The fan is indeed a 220v like yours is.
On my machine, one of the two black switches on the cabinet (similar to the photo here) turns off the power to the spindle....presumably for safety on manual tool changes....that's what I used. Honestly, if you think it's only happening during movement, then it's a harder problem to trace.
Also, when talking to CNT, they suggesting taking out fuses on the cabinet side to cut power, which is probably the way to do it and not on the spindle side. You might be able to trip the in-cabinet relay/breaker on purpose? But yours sounds like the spindle is a little more wired up if it's warning about the fan.....my setup did not. I'm sure you and CNT /winCNC guys can figure that out.
Hope they are taking these problems as a good reason to take those drivers off the gantry.....even a box on the table, like Cam-master does is a better design....and the chinese routers that compete with CNT and Cam-master have them all in with the control, which is better again.
How old is your machine, out of curiousity?
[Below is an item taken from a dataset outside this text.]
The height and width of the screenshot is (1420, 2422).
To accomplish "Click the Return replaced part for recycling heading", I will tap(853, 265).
Ok, I do have a toggle for the spindle on WinCNC, I just never need to use it, so I had forgotten it was there.
Tested with servo tune software, and toggled spindle on and off quite a few times, and nothing happened.
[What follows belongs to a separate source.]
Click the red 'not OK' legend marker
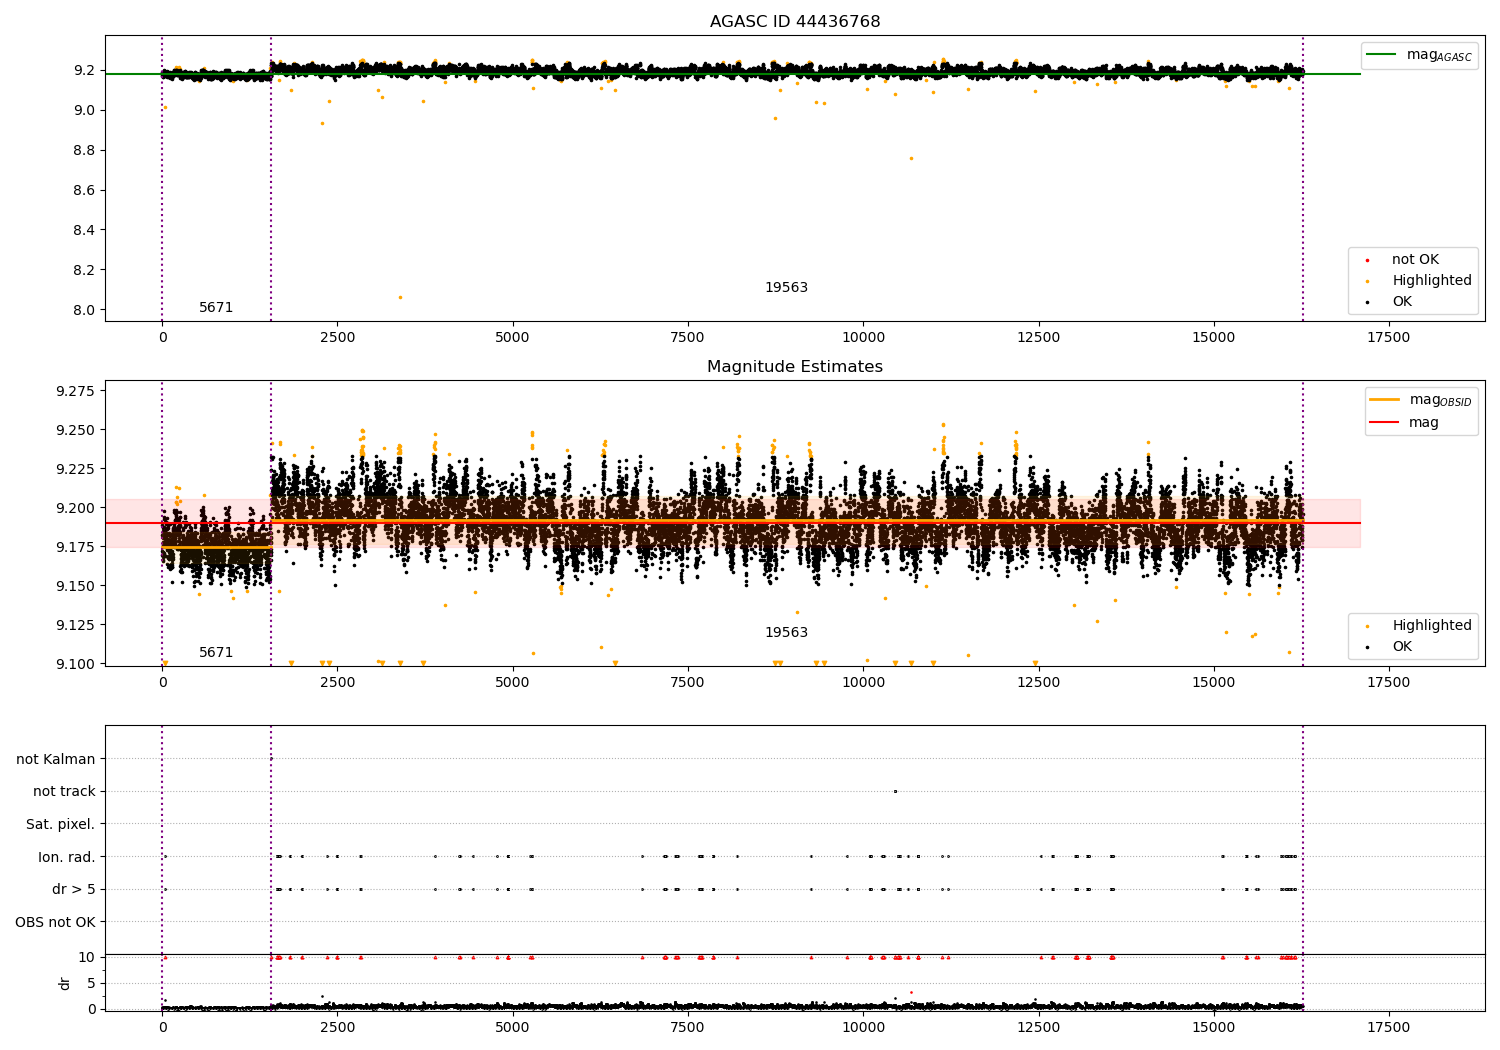The width and height of the screenshot is (1500, 1050). (x=1367, y=260)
We also pulled the fuse on the 220v fan, which allowed us to run without tripping the over-temp alarm....... and we ran a few test panels, and we had no improvement.
I'm not sure in my case the fan can be considered a culprit anymore.
I do greatly appreciate your help. Our machine is 12 years old, so shes no spring chicken.
Ok, assuming it's not the spindle, and that you don't have 2 spindles or extra drills, etc, then you are left with the servo motor power feeds as the likely source. Tough to test anything with those off...but might be possible as long as it's not either side of the dual axis.
The only way to fix that I can think of is to a) get a new cable made up or b) make your own cable/cables for the data connections and leave the existing cable in place.
I was planning B for my machine, but as I am selling, may just try to run a new wire for the fan and call it a day. Here's how I would test this approach. Take an shielded ethernet cable, two "keystone" type female ethernet jacks, and trace which wires are the problem motors step and direction signals (and probably enable too) and bypass the existing cable from the wincnc daugtherboard to the servo drive. I would not bother putting it in the chain right away, just leave it loose to test, and that also keeps away from the unknown emi source, assuming I'm correct on any of this for your issues.
If that works, you could repeat for all the axis and run a separate chain on the other side of the machine to the box on the gantry, and problem solve in a robust and future proof way, with added bonus of easy to change wires for each axis.
We actually do have new Set A, Set B cables on the way, so you predicted that exactly lol.
That's an interesting idea about making our own cables, I will keep that in mind if the need should arise.